→ **Brano proposto**
Per aprire la porta di Terezín abbiamo usato una chiave, il libro “La Repubblica delle Farfalle” ed una guida, Matteo Corradini che ci ha introdotto con discrezione e rispetto nel campo, verso le ombre della storia e verso la vita delle persone che qui sono passate.

La piazza principale di Terezín

La cittadina non è proprio come ce l’eravamo immaginati: qui a Terezín tutto è normale e poche cose ci rimandano alle tragedie che sono avvenute tra queste mura. Forse è proprio questa la cosa più inquietante, il fatto che dobbiamo sovrapporre ciò che è successo alle immagini di un paese dove ora tutti vivono tranquillamente.

→ **Consegna dell'esercizio**
Stampa il brano su Terezín partendo dal punto che contiene "Per aprire la" e fermandoti dopo "tutti vivono tranquillamente.".

→ **Dati di partenza**
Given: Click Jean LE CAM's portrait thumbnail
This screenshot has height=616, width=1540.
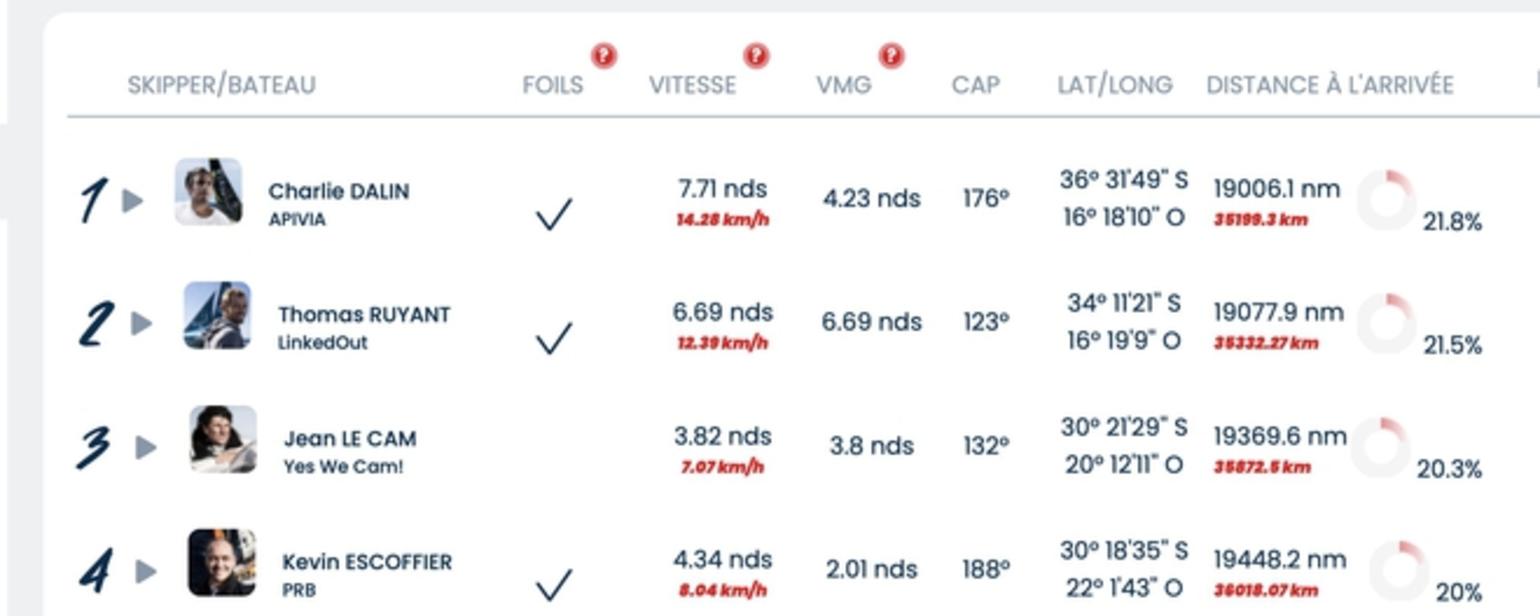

→ **Risposta completa**
Per aprire la porta di Terezín abbiamo usato una chiave, il libro “La Repubblica delle Farfalle” ed una guida, Matteo Corradini che ci ha introdotto con discrezione e rispetto nel campo, verso le ombre della storia e verso la vita delle persone che qui sono passate.

La piazza principale di Terezín

La cittadina non è proprio come ce l’eravamo immaginati: qui a Terezín tutto è normale e poche cose ci rimandano alle tragedie che sono avvenute tra queste mura. Forse è proprio questa la cosa più inquietante, il fatto che dobbiamo sovrapporre ciò che è successo alle immagini di un paese dove ora tutti vivono tranquillamente.